Wolfgang Ceming ist seit 1991 in der Schuldner- und seit 1999 in der Verbraucherinsolvenzberatung der Caritas tätig. Er hilft kostenlos und unter Verschwiegenheit. In einem -Gespräch erzählt er von den Entwicklungen der letzten Jahre und warum man auf Termine oft lange warten muss.

Wer Wolfgang Ceming in seinem Büro besucht, hat entweder ein finanzielles Problem oder sieht es bereits kommen. Als Schuldner- und Verbraucherinsolvenzberater gibt er Hilfe zur Selbsthilfe, gewährt Unterstützung zur Sicherung der Existenz und berät, wie sich Schulden reduzieren lassen. Vorbeugend dann, wenn die Verschuldung noch zu managen ist (Schuldnerberatung) – akut, wenn bereits eine Überschuldung und Zahlungsunfähigkeit eingetreten ist und ein Insolvenzverfahren eingeleitet werden muss (Insolvenzberatung).
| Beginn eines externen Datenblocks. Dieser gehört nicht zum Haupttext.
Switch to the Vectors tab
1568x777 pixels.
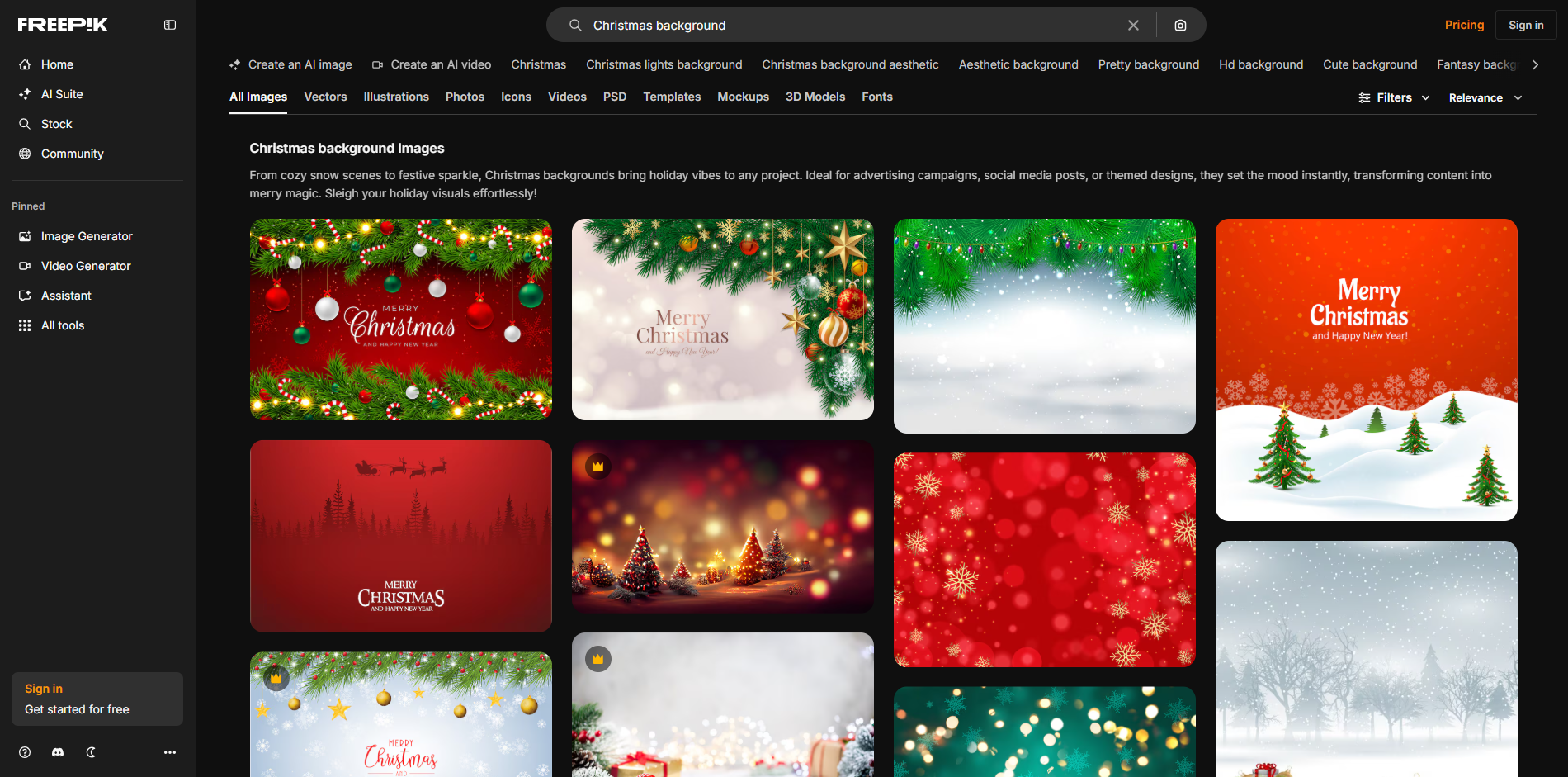click(325, 97)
Die Nachfrage ist seit dem Start des Angebots vor 25 Jahren kontinuierlich auf hohem Niveau. Reichen die Kapazitäten der Berater hierfür überhaupt aus? „In den meisten Fällen schon“, meint Ceming und verweist auf die relativ kurzen Wartezeiten für Termine in der Schuldnerberatung von maximal zwei bis drei Wochen. Dieser Bereich wird von den Kommunen bezuschusst. Anders sieht es hingegen bei der Verbraucherinsolvenzberatung aus, die Mittel vom Freistaat Bayern erhält. Hier wartet man circa sieben Monate auf einen Platz, im Raum Forchheim muss man sich gar ein ganzes Jahr gedulden. Das Problem: Die Fallpauschalen, die man als Beratungsstelle erhält, sind seit Jahren unverändert und zu gering. So können nicht genügend Berater*innen eingestellt werden. Es fehlt also am Geld, ausgerechnet bei der Insolvenzberatung.
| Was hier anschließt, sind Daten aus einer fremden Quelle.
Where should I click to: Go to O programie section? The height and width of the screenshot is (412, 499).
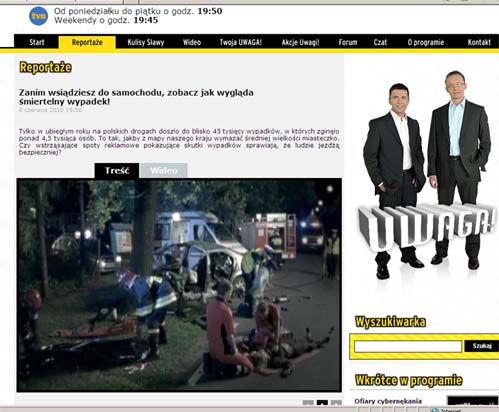(x=426, y=42)
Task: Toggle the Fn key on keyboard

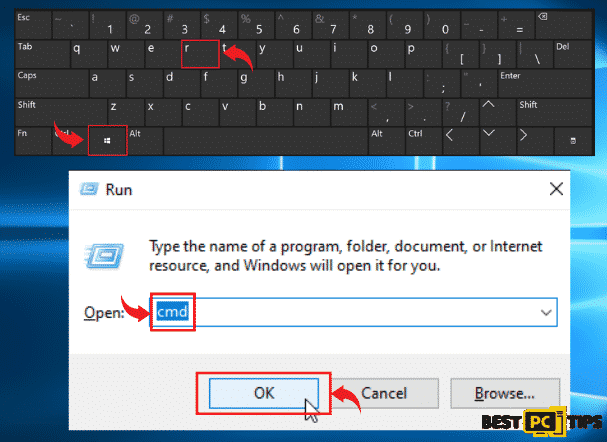Action: point(33,140)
Insolvenzberatung hat zu wenig Geld

„Es gab ernsthafte Überlegungen, die Förderung der Schuldner- und Insolvenzberatung komplett in die Hände der Kommunen zu legen“, so Ceming. Städte und Landkreise waren durchaus dazu bereit, wollten mit dem Freistaat aber einen finanziellen Ausgleich aushandeln. Das ist nicht gelungen, und so blieb es bei der aktuellen mangelhaften Stellenausstattung.
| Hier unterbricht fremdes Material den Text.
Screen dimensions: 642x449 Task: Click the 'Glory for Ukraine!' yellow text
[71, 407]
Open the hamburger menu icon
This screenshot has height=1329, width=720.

Ärgerlich ist das vor allem, da sich Schuldner- und Insolvenzberatung ohnehin nur schwer trennen lassen, der Übergang bei den Beratungen ist häufig fließend. „Nicht selten melden sich Personen für eine Insolvenzberatung an, benötigen und erhalten aber eigentlich eine Schuldnerberatung“, führt der Berater aus.

Working poor – auf lange Sicht arm dran

Eine solche Schuldnerberatung brauchen in den letzten Jahren immer mehr Menschen mit langfristig niedrigem Einkommen. Die Fachwelt bezeichnet dies als „working poor“, also arm trotz Erwerbsarbeit. Gerade in Haushalten mit Kindern kann das zum Problem werden. Mittlerweile führt Ceming bereits zehn Prozent der Beratungen aufgrund eines langfristig niedrigen Einkommens durch – Tendenz steigend.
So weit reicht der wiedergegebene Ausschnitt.